Use of C++ structures with Opengl?

struct{
float a; // 32 bits
byte b; // 32 bits, although it only uses 8
float c; // 32 bits
}

for sure that is not correct with Visual C++, GCC or Intel C++ compiler… or all drivers I made until today would not work.

MSVC 6 will add three bytes between b and c. Unless you alter the packing manually of course.

It may be… the only driver I made with MSVS 6 was made to map 16 bit registers. But GCC and Intel C++ wont do that (just checked by looking at ASM generated)

WOW, Well, i either just spent ALOT of time fixing something to the point that its broken, or making it better. Im not quite sure which now. But from what I have grasped, if i simply use a struct{float, float, float}. Then I should be able to do this. Expecialy if i use sizeof(PointStruct) as my stride. Is this correct?

Im also looking at the fact that i create a pointer to begin with. Then using that pointer i Dynamicaly allocate an ARRAY of PointStructs. Thus those memory addresses are saved all inline. Thus if i simply use sizeof() to know my stride i can still do this. My only consern is the padding, imposed by the compiler. But you have said in 32 bit systems, using floats this should not be a problem. But on a 64 bit system, i will be a full 32bit pad off. Currenly most platforms are 32bit, so i should be fine. Is this correct???

Originally posted by LostInTheWoods:
WOW, Well, i either just spent ALOT of time fixing something to the point that its broken, or making it better. Im not quite sure which now. But from what I have grasped, if i simply use a struct{float, float, float}. Then I should be able to do this. Expecialy if i use sizeof(PointStruct) as my stride. Is this correct?
Yep.

Im also looking at the fact that i create a pointer to begin with. Then using that pointer i Dynamicaly allocate an ARRAY of PointStructs. Thus those memory addresses are saved all inline. Thus if i simply use sizeof() to know my stride i can still do this. My only consern is the padding, imposed by the compiler. But you have said in 32 bit systems, using floats this should not be a problem. But on a 64 bit system, i will be a full 32bit pad off. Currenly most platforms are 32bit, so i should be fine. Is this correct???
Power-of-two boundaries are probably safe.

Ie even on a 64bit system (like upcoming x86-64) a struct with two float members won’t contain any padding.

AMD like to call that ‘natural alignment’. Your data members only have to be aligned to a sizeof(type) boundary.

eg
struct {
ubyte a,b; //offsets zero, one
ushort c; //offset two
float d; //offset four
double e; //offset eight
};

This case is mostly guaranteed.

The problem is this:

struct {
short a;
float b;
short c;
};

a will be at offset 0, b will be at offset four (!!), but c can go either to offset two or two offset 8, depending on compiler ‘cleverness’. If the compiler ignores ‘natural alignment’ they may even be in order.

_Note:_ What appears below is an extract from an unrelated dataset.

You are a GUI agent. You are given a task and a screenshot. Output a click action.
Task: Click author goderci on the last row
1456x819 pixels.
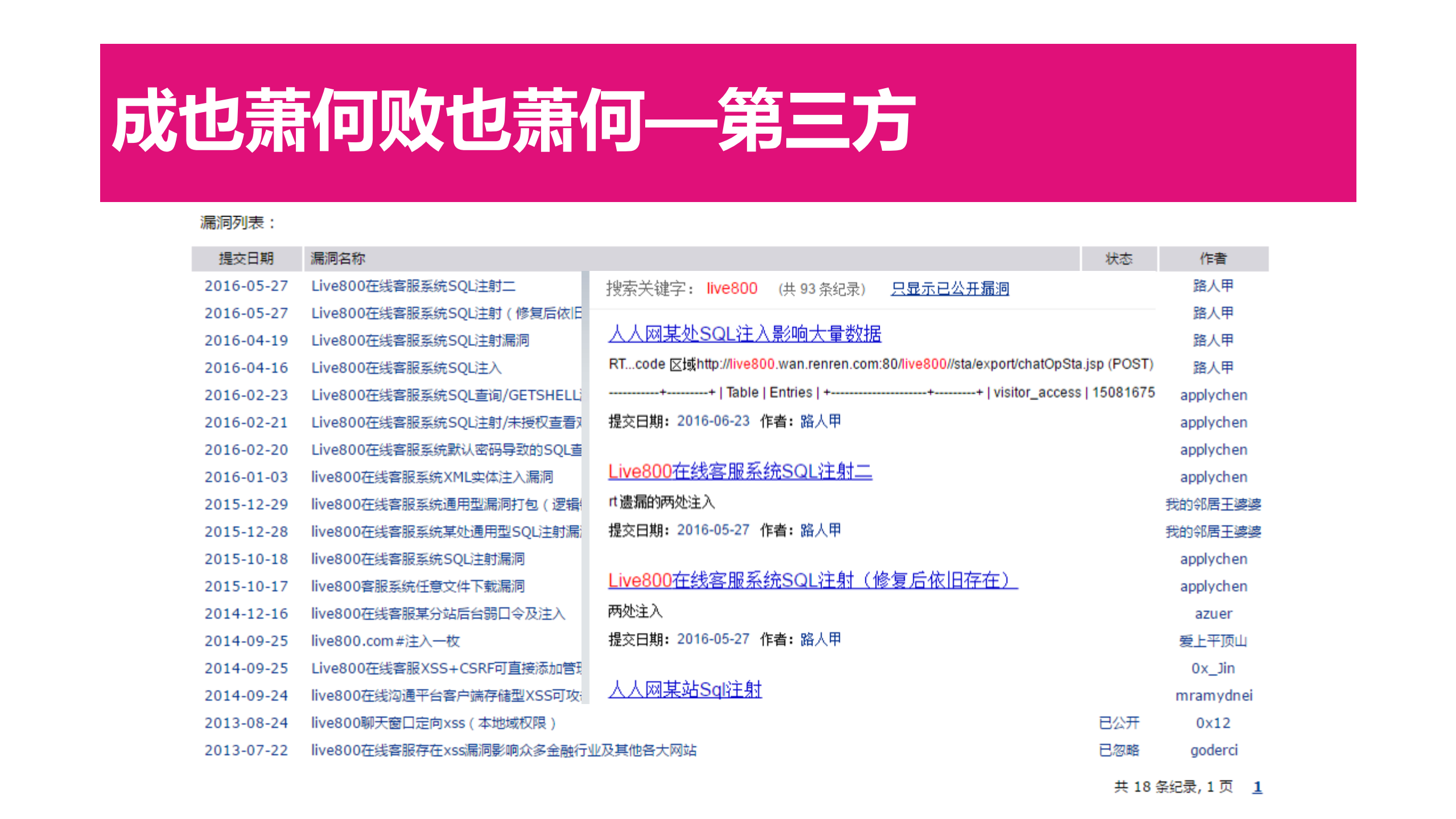point(1214,750)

So to make life a little easier,
1)Excplicitly arrange for natural alignment
2)Sort members largest to smallest wherever possible

Strategy one would yield
struct
{
short a;
short c;
float b;
};
Works fine.

Strategy two (compiler paranoia) would yield
struct
{
float b;
short a;
short c;
};

Thanks, and good night

but c can go either to offset two or two offset 8, depending on compiler ‘cleverness’

I believe the specification requires that members appears in memory in the same order as they are specified in the structure. Therefore the compiler is not allowed to place c between a and b. Not sure, but almost.

Originally posted by OldMan:
[b]
Architecture dependent boundaries in x86 is 8bit… not 32…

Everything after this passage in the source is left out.